Abstract

Background: Placental growth factor (PlGF), a member of the vascular endothelial growth factor (VEGF), contribute to atherogenesis through vascular inflammation and plaque destabilization. We reported high PlGF levels (≥14.5 pg/ml) were independent predictor of adverse events in patients with chronic kidney disease, but the significance of PlGF in acute decompensated heart failure (ADHF) patients was not clear. Methods: We have studied consecutive 437 patients with ADHF admitted to our hospital from 2011.4 through 2014.12. Among these patients, 281 patients measured PlGF levels were studied. The primary endpoint was all-cause death.

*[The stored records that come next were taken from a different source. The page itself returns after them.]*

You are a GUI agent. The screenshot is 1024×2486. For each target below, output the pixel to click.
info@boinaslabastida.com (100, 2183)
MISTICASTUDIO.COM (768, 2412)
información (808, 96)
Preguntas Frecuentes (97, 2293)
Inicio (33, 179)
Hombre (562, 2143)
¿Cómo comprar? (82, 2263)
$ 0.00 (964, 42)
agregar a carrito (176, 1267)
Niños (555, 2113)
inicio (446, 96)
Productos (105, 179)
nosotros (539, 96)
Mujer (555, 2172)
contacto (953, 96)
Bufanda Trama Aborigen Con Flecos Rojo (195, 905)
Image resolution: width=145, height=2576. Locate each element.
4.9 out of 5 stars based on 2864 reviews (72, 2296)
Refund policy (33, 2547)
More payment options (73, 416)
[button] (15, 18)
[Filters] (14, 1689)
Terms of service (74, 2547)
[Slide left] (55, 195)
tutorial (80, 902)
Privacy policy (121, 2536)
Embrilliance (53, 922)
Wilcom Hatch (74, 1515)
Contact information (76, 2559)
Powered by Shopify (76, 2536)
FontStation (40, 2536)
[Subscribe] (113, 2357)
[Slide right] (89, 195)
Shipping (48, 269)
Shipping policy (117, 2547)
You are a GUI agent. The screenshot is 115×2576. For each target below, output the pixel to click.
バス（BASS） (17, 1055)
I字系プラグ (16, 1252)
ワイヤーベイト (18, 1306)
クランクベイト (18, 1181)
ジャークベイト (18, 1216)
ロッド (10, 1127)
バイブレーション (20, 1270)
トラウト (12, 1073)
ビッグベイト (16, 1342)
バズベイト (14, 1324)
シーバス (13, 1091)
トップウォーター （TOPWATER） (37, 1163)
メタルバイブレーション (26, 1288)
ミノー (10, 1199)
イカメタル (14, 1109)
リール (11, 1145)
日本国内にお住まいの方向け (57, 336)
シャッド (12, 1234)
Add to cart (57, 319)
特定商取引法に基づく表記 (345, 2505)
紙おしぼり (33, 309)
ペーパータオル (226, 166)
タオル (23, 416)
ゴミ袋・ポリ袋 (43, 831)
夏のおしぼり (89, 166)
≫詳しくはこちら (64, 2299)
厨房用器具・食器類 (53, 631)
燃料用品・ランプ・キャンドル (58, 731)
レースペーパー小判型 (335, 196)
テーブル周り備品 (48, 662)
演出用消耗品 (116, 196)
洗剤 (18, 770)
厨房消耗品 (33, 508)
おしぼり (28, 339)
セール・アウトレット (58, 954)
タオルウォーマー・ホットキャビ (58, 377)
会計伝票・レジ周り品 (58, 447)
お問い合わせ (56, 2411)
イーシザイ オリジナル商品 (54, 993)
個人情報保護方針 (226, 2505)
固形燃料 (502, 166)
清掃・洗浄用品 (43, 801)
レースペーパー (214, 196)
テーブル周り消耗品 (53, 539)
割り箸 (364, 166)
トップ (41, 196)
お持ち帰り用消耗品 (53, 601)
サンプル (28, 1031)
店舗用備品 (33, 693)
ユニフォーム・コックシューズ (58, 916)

Results: To investigate the impact of PlGF levels on prognosis of ADHF, we divided patients into 2 groups according to previous cutoff levels (14.5 pg/ml). There was no significant differences in age, left ventricular ejection fraction, and estimated glomerular filtration rate between high PlGF group (≥14.5 pg/ml, n=49) and low PlGF group (<14.5 pg/ml, n=232). Kaplan-Meier analysis revealed that the patients with high PlGF group had worse prognosis than those with low PlGF group (p=0.0092) (Figure 1). Multivariate analysis revealed that PlGF was independent predictor of all-cause death (HR 1.026 [1.005-1.045], p=0.0172) (Figure 2). Conclusions: The high placental growth factor levels at acute phase in patients with acute decompensated heart failure predicts the long-term clinical outcome independent from various prognostic factors.